_What you should do:_ Can you recast the data as a two-column CSV with the columns request and answer, one row per request, each value in a single quoted field with line breaks turned into spaces? Begin at the line that has "Identify the location" and stop after the line that has "(406, 296).", leaving the pictures out.

_Supplied data:_
========================================================================
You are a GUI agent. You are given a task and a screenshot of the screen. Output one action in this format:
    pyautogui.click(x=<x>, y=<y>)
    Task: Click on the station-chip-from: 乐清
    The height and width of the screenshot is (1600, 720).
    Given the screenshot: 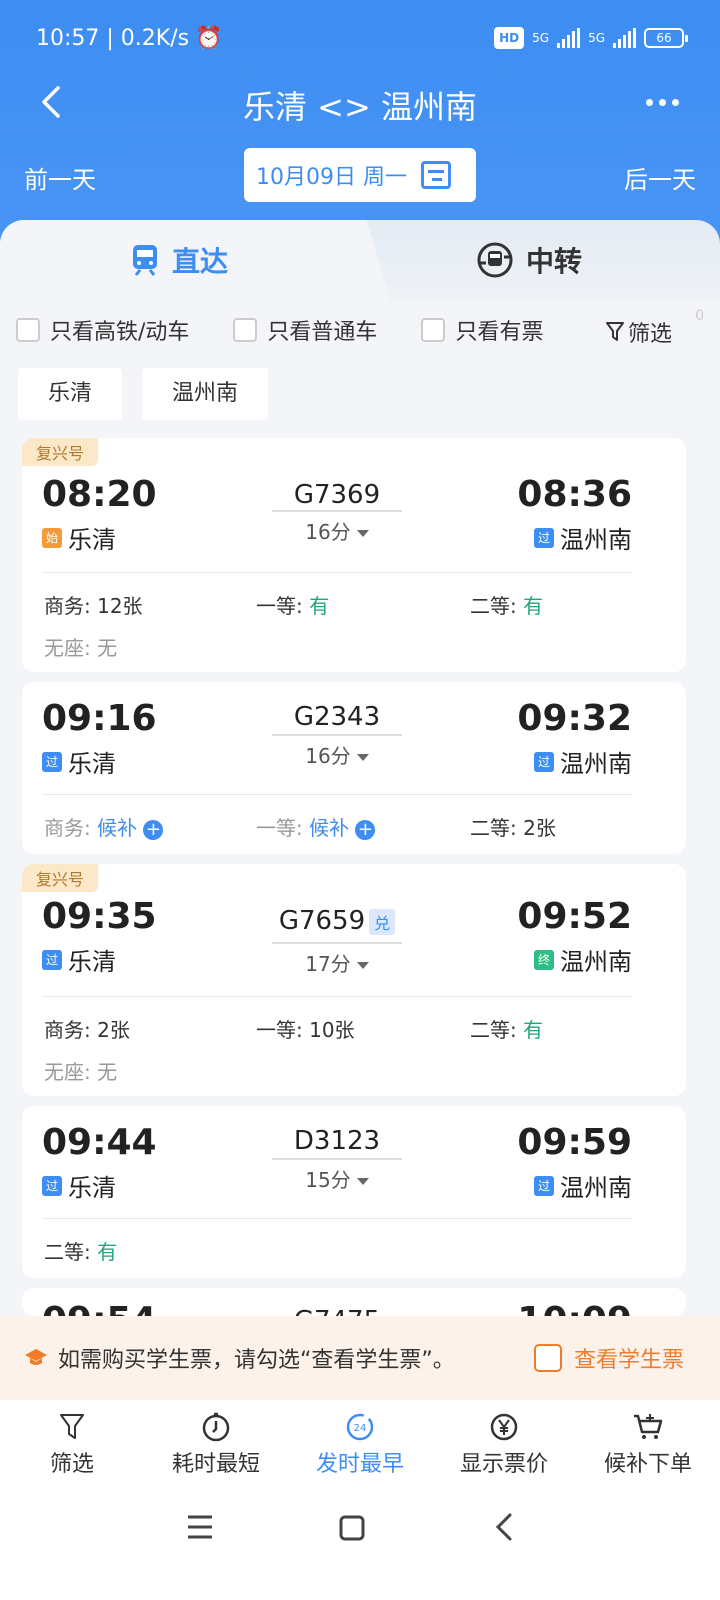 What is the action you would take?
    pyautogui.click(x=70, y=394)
========================================================================
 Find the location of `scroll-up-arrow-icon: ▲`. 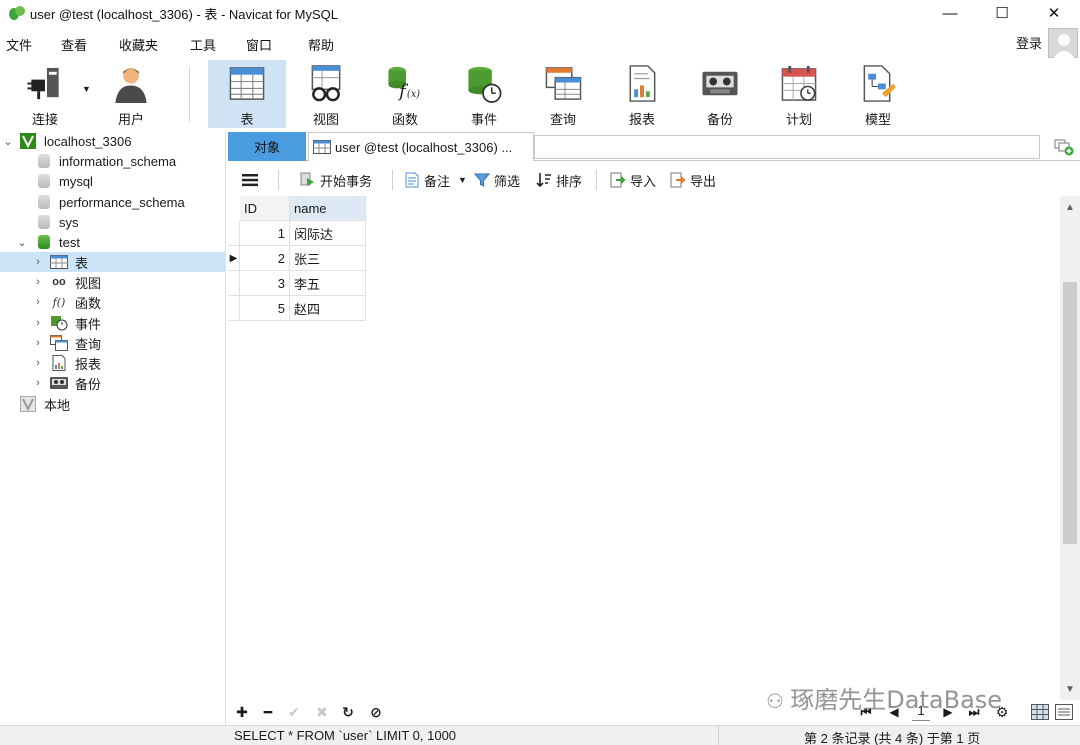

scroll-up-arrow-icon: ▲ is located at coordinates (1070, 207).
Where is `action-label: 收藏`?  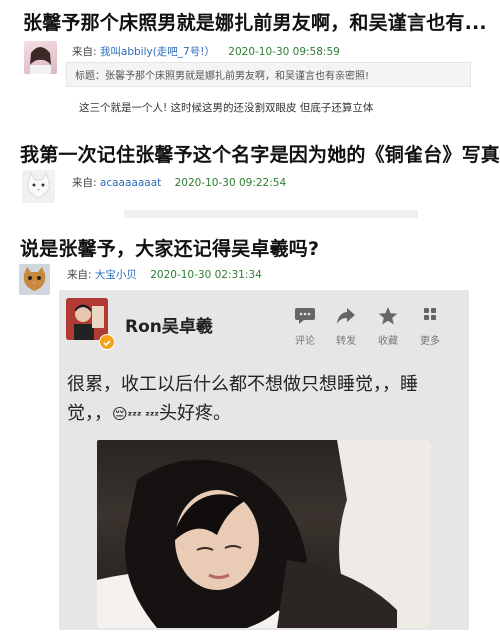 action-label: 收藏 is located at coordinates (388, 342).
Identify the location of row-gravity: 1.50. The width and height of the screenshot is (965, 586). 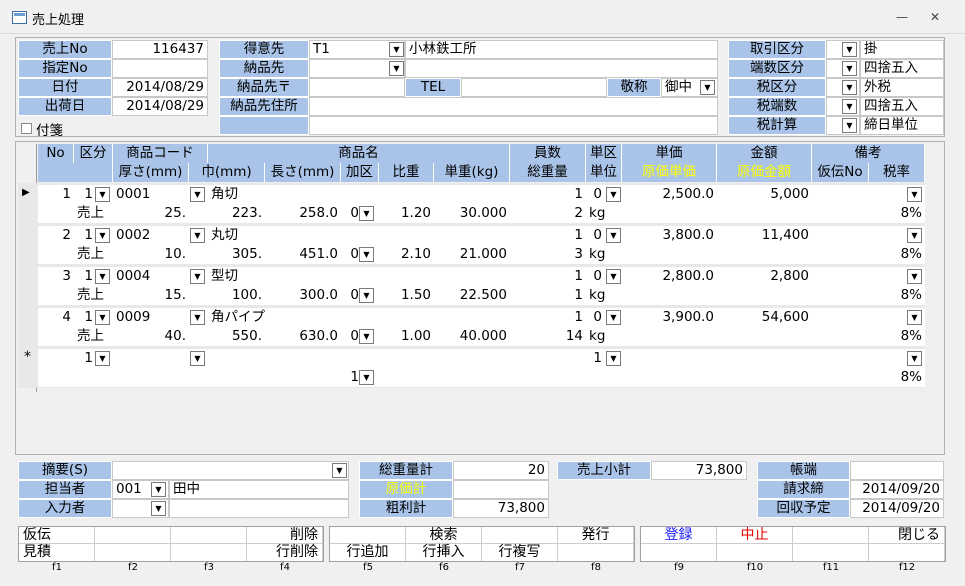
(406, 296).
========================================================================
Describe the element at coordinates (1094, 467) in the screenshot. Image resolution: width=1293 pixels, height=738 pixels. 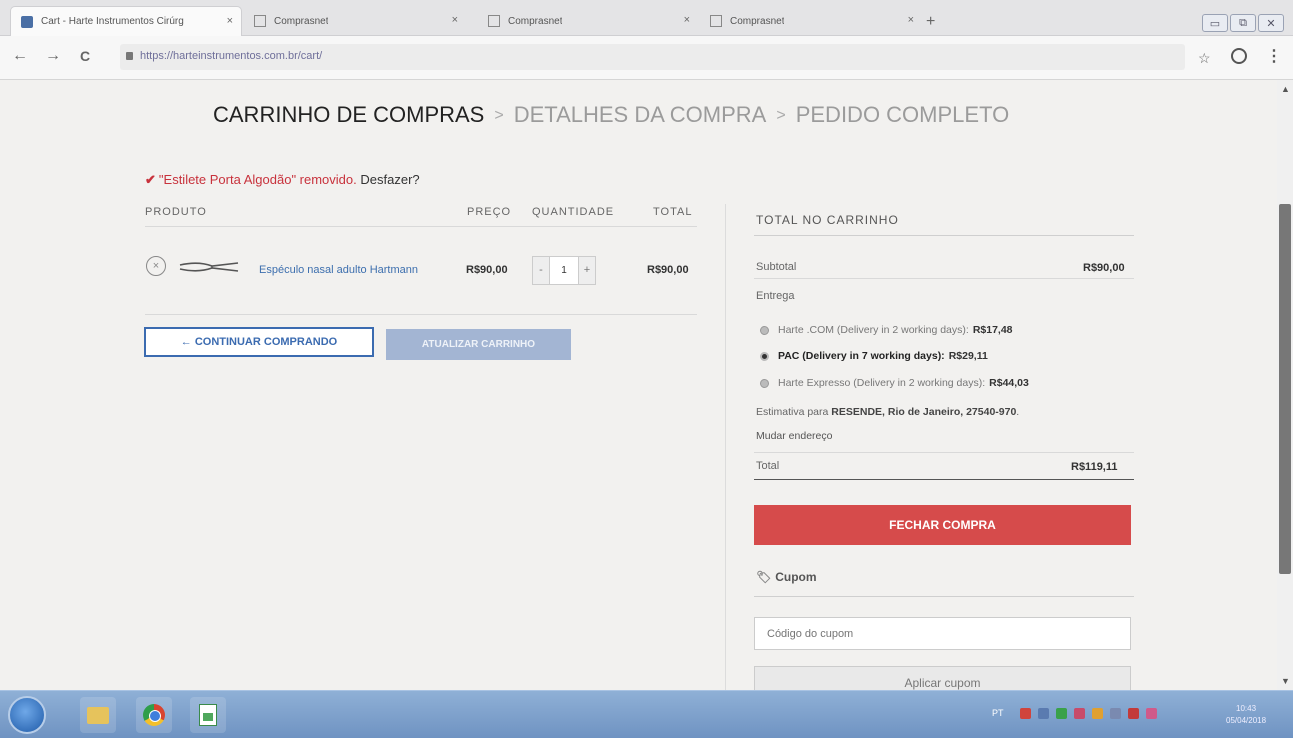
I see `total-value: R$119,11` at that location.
========================================================================
_Result of this task:_
request,answer
"Identify the location of row-gravity: 1.50. The width and height of the screenshot is (965, 586).","(406, 296)."